→ **Problem to solve**: In the records below, find the line that contains "This screenshot has" and the line that contains "Copy the generated". Set down exactly those lines and every line between them, and nothing more.

→ **Input data**:
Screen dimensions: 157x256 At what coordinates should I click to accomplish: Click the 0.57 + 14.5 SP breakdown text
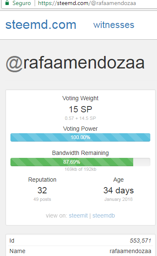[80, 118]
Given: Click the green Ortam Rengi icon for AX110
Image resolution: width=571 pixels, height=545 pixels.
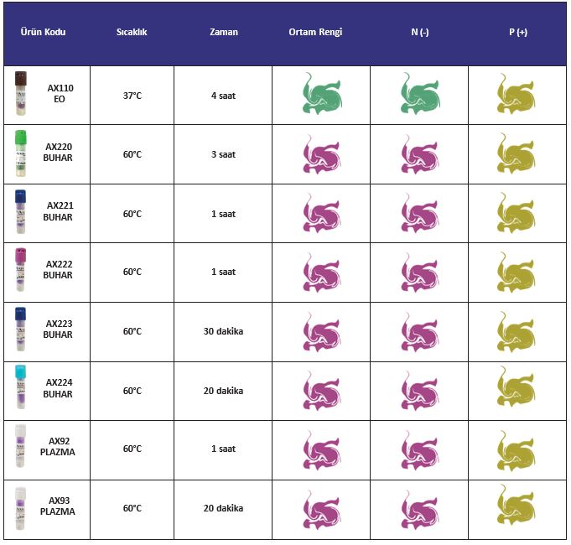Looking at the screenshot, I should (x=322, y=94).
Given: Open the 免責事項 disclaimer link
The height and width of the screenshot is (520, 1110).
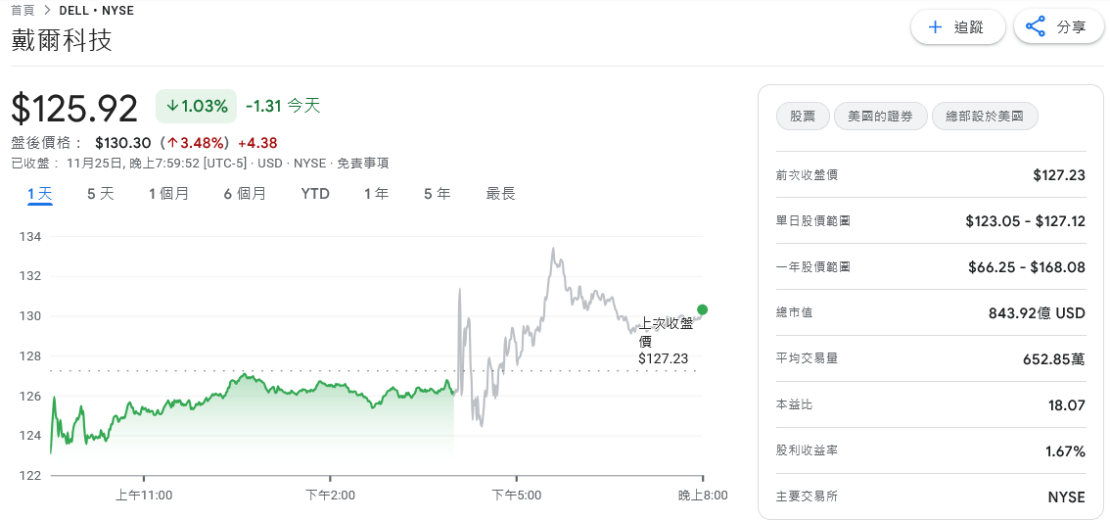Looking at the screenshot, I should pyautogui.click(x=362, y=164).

...

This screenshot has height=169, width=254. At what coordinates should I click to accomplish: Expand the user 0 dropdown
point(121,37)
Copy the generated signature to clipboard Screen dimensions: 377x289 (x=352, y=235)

→ **Solution**:
This screenshot has height=169, width=254. At what coordinates should I click to accomplish: Expand the user 0 dropdown
point(121,37)
Copy the generated signature to clipboard Screen dimensions: 377x289 (x=352, y=235)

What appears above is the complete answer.